I spent the better part of last year in East Asia kind of studying, kind of working, kind of traveling. Through Victoria College, I was on an exchange/internship program that started with learning Korean in Seoul, South Korea and ended with teaching English in Beijing, China. During the eight months I spent in East Asia, I also made pit-stops in Shanghai, Taipei, Tianjin, Suzhou, Hangzhou, Sanya, and my hometown, Lanzhou, China.

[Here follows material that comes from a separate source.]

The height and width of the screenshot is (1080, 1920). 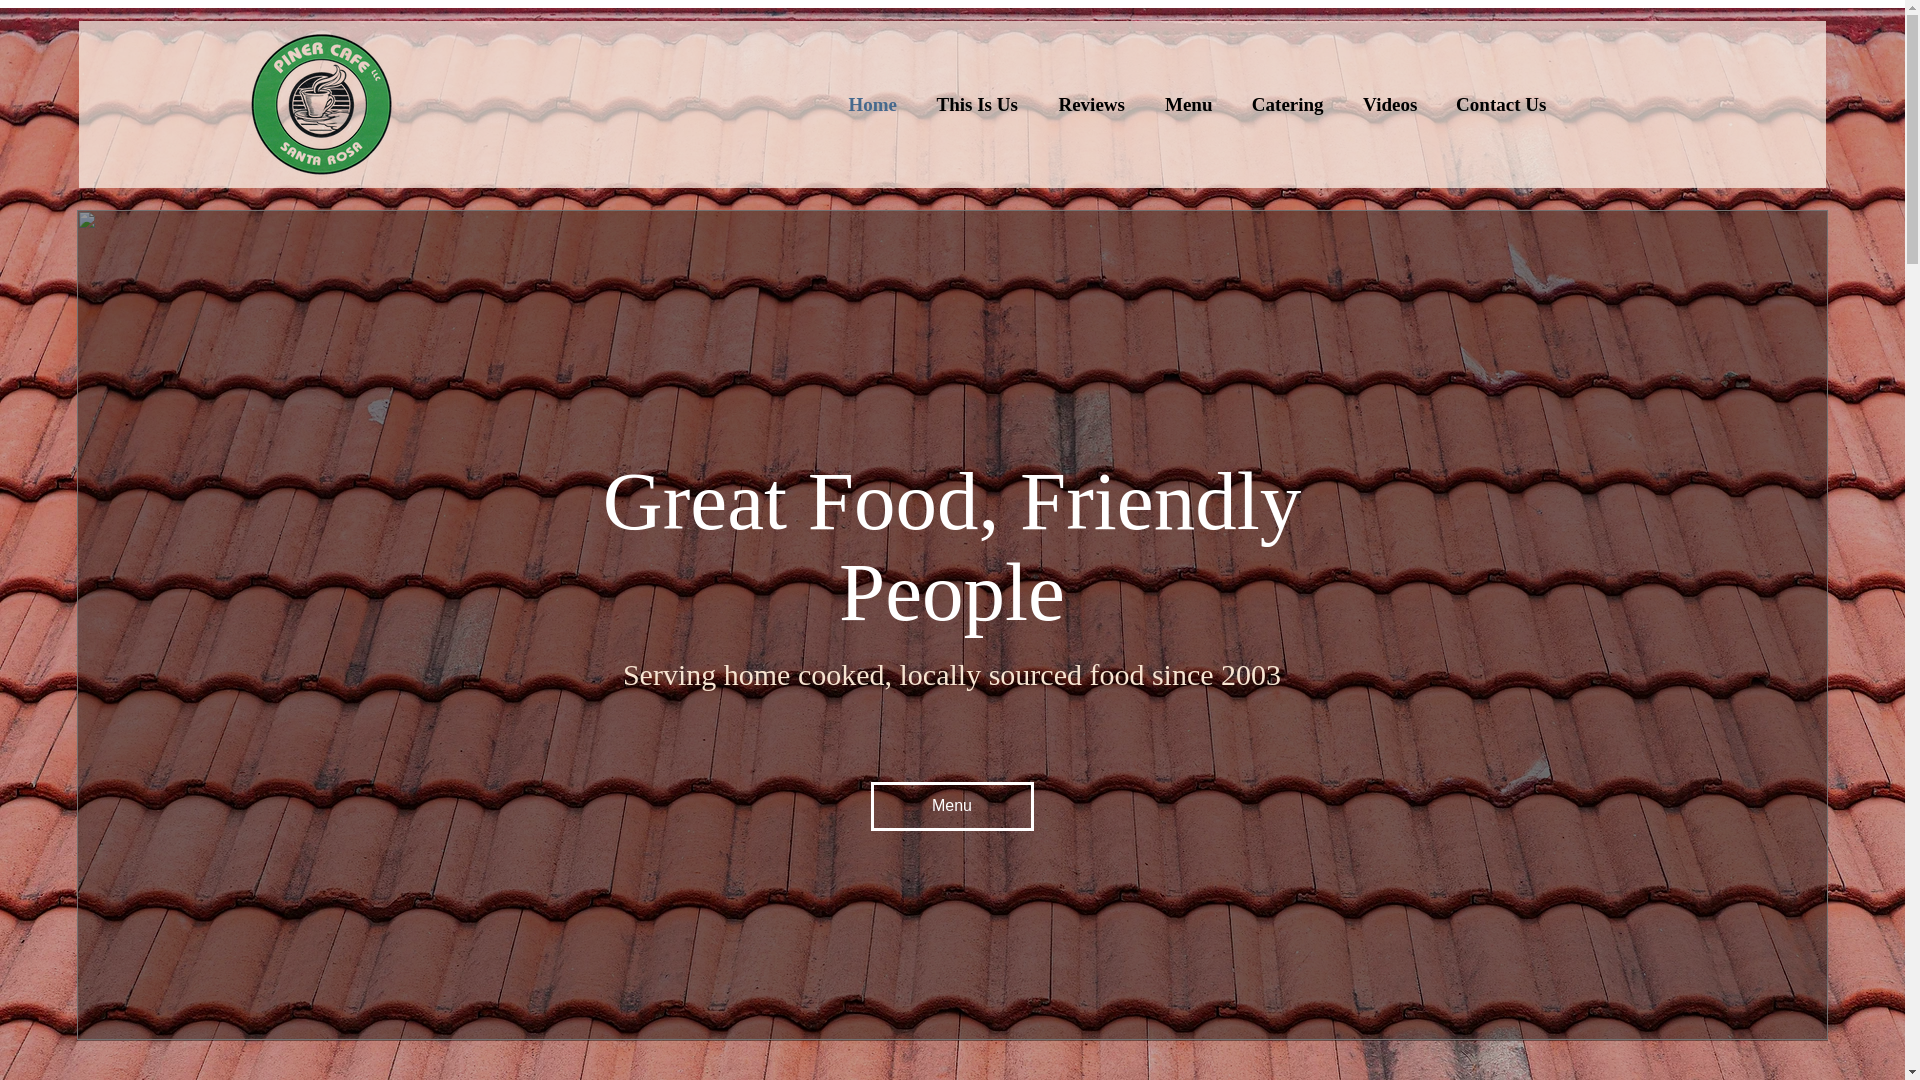 What do you see at coordinates (1092, 104) in the screenshot?
I see `Reviews` at bounding box center [1092, 104]. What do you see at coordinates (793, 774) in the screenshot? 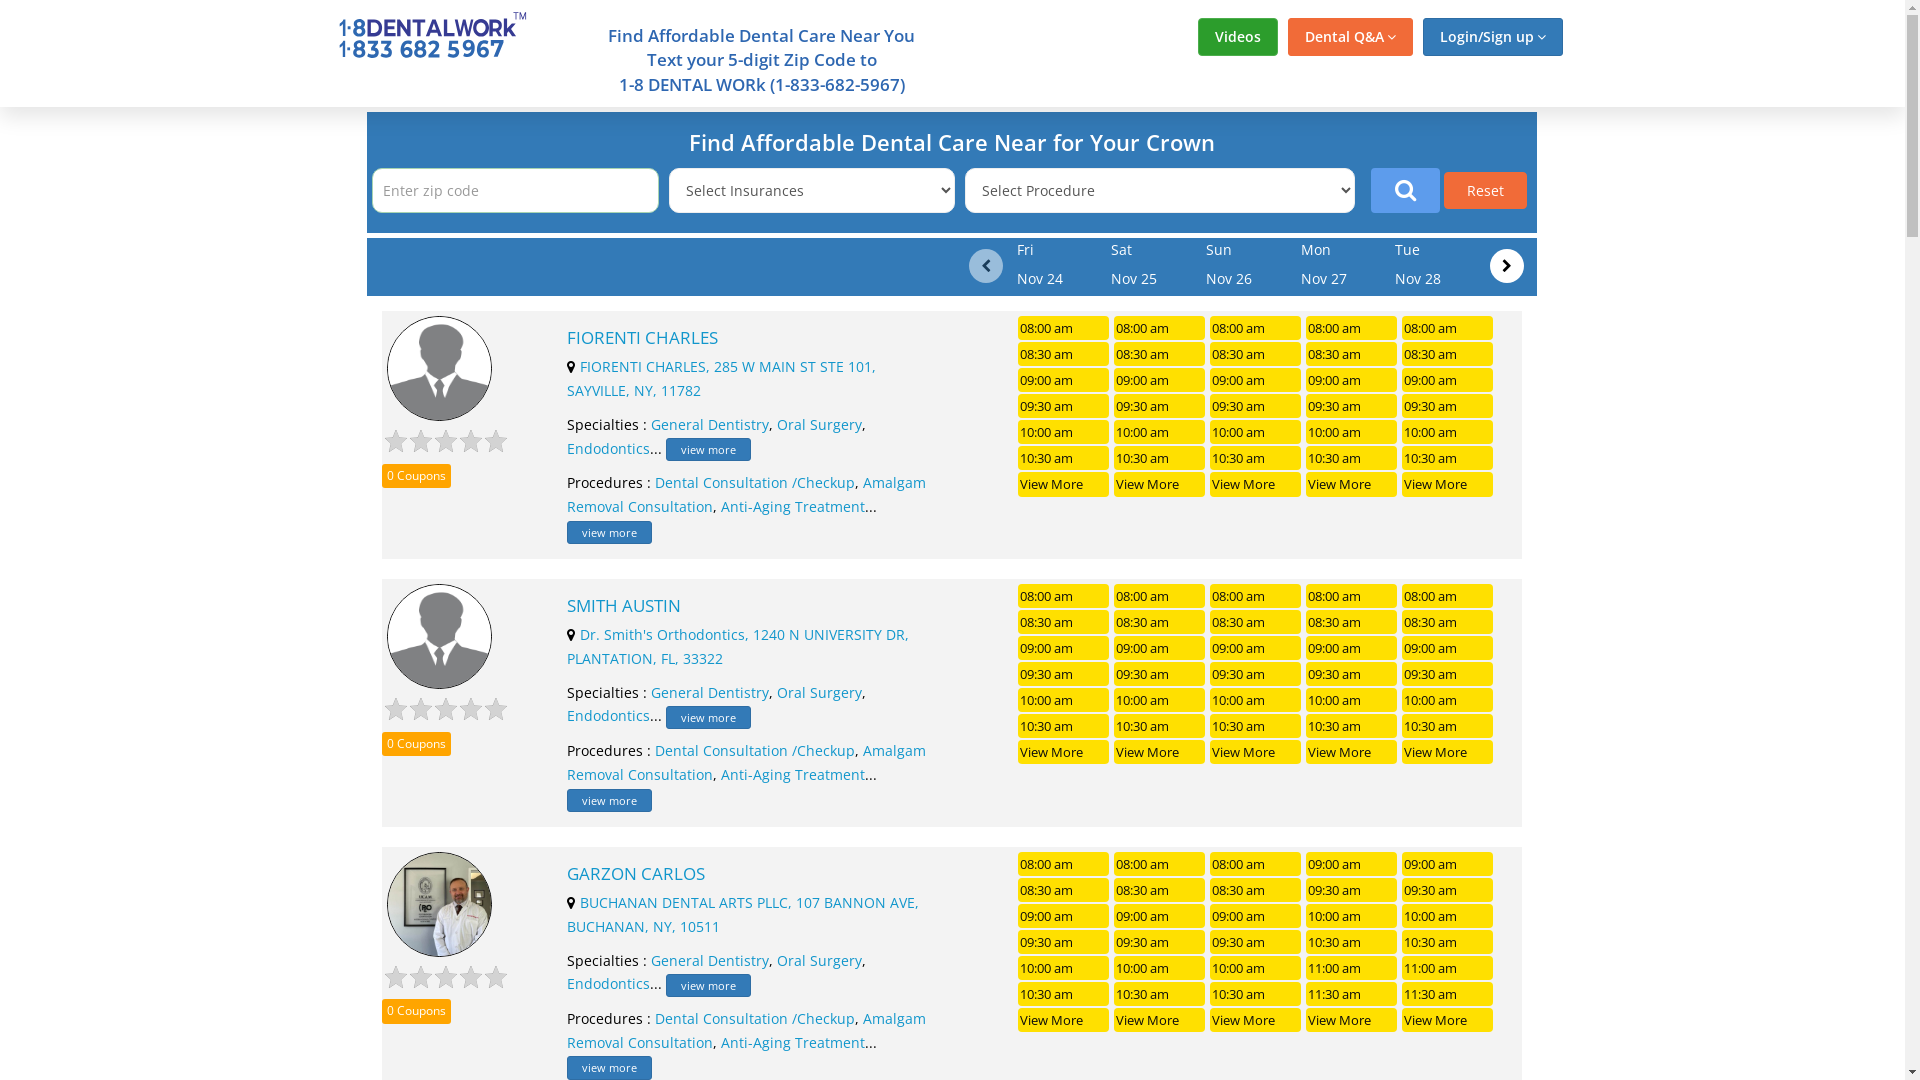
I see `Anti-Aging Treatment` at bounding box center [793, 774].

Before I embarked on this trip, I expected this to be some sort of triumphant return to the motherland. Twelve years after leaving my small hometown in northwestern China, I returned older and wiser to share my knowledge of English with eight year olds. The reality of it was that when I was in Beijing, I was a foreigner, just like the millions of other foreigners in Beijing. I had nothing in common with the Chinese students in my class at Beijing Foreign Studies University or my Chinese colleagues at Beijing Foreign Languages School. It was like I was a Third Rock from the Sun character who has only learned the language but is mystified by the culture. I was vaguely aware of pop stars from a few years back, had difficulties deciphering connotations in conversations, and was often frustrated by the different pace at which Beijing operated. It was particularly bewildering because when Beijingers looked at my Chinese face, it was expected that I would be intimately familiar with Chinese culture and were put-off when it quickly became apparent that I was not. As a result, I ended up hanging out with other foreign teachers and going to foreigner networking events, reluctantly accepting my status as a “foreigner”.

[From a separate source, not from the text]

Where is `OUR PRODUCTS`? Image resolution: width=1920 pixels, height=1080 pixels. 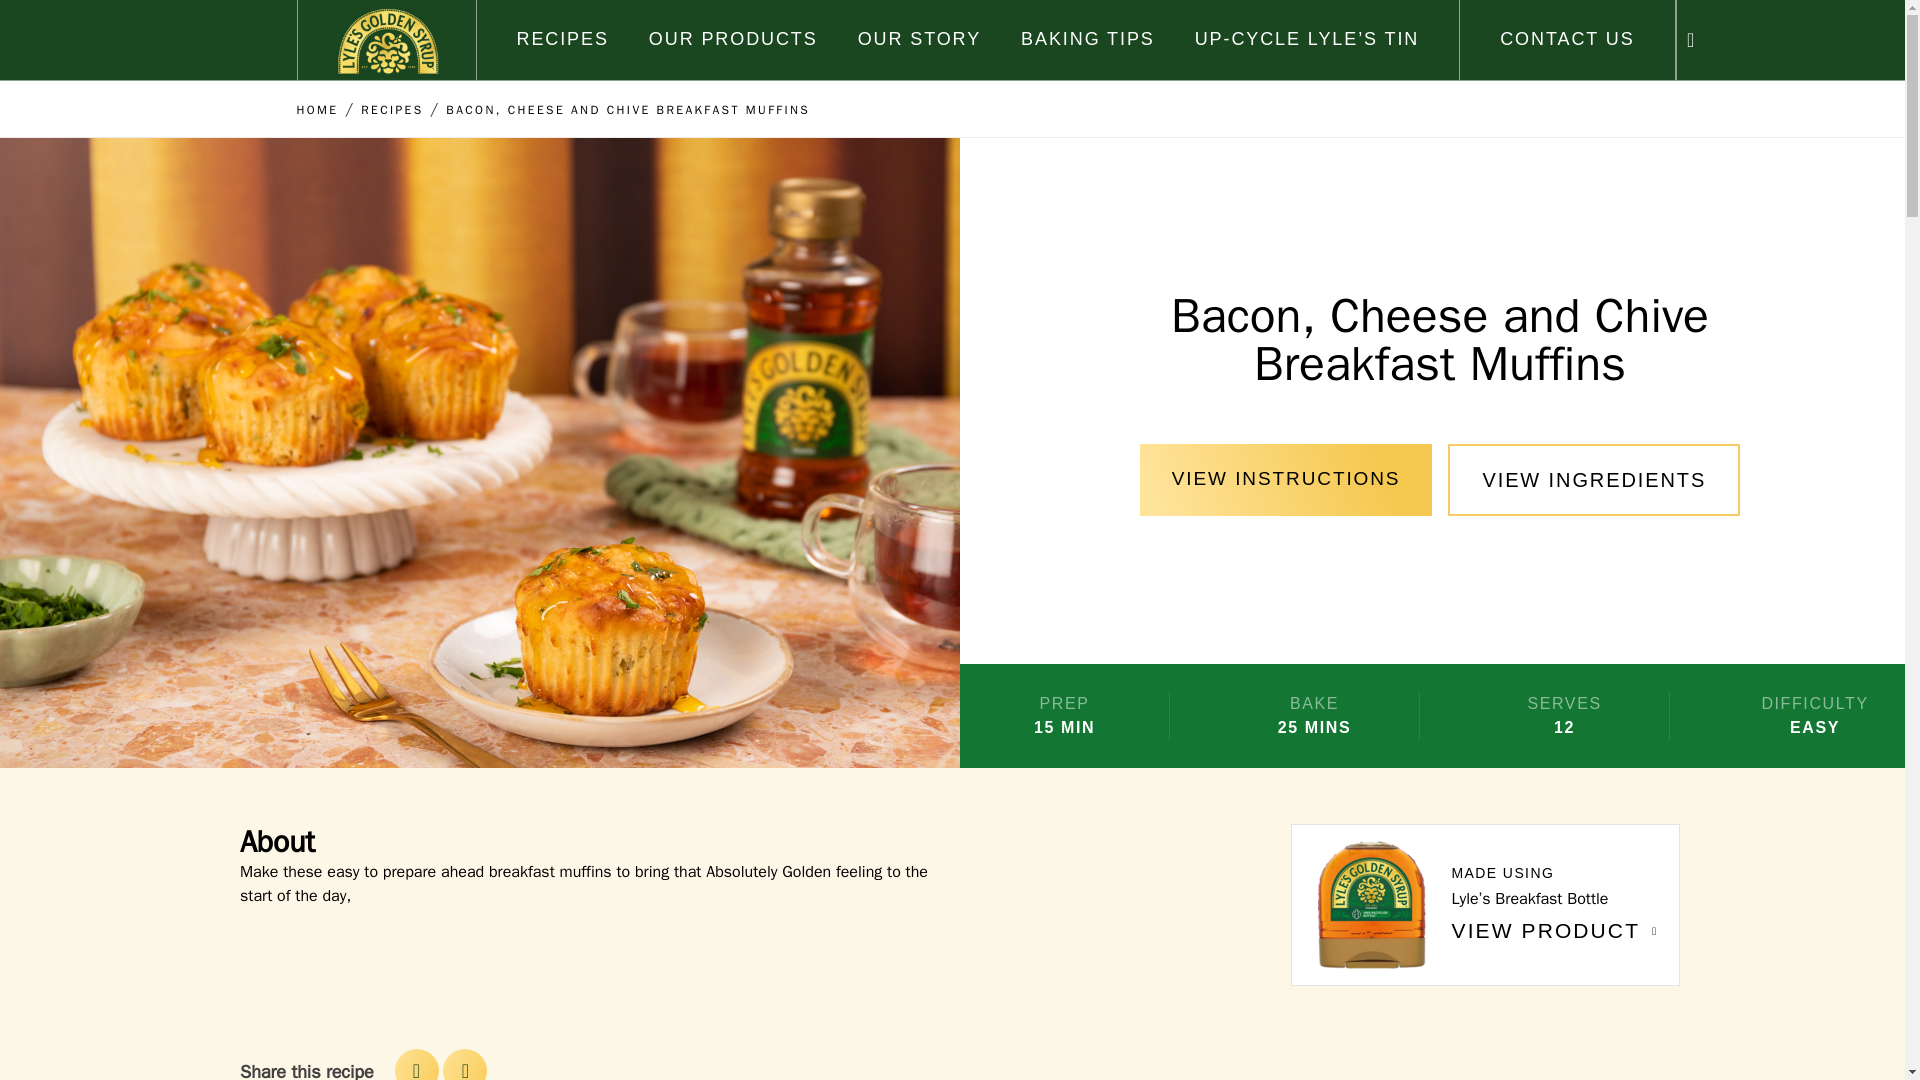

But I am not the only one. I am just one out of so many kids who left their home country when they were young and return to find that they are now a guest. There is actually a Chinese term for us, 香蕉人 or “banana people”, because we look ethnically Chinese, “yellow” on the outside, but we have been assimilated into Western culture, “white” on the inside. There are so many of us “banana people” who are bi-cultural, who struggle with the balance between their two cultures, who must translate their degree in Gender Studies to their perplexed older relatives. For me, knowing that I have lost touch with Chinese culture spurs me to do all that I can to reconnect and bridge that gap. My experience at the University of Toronto has connected me with so many other like-minded individuals who are also trying to relearn their culture. This shared goal has created a community for people to come together and encourage and empathize with each other.

I still hold my childhood memories of China close, but I know that those clips of night markets and street kiosks are different to me now. I will never be able to change the fact that when I am in China, I am always a visitor who will fly away in the immediate future. But when I do fly away, I know that China is where my roots are, even if I have blossomed elsewhere.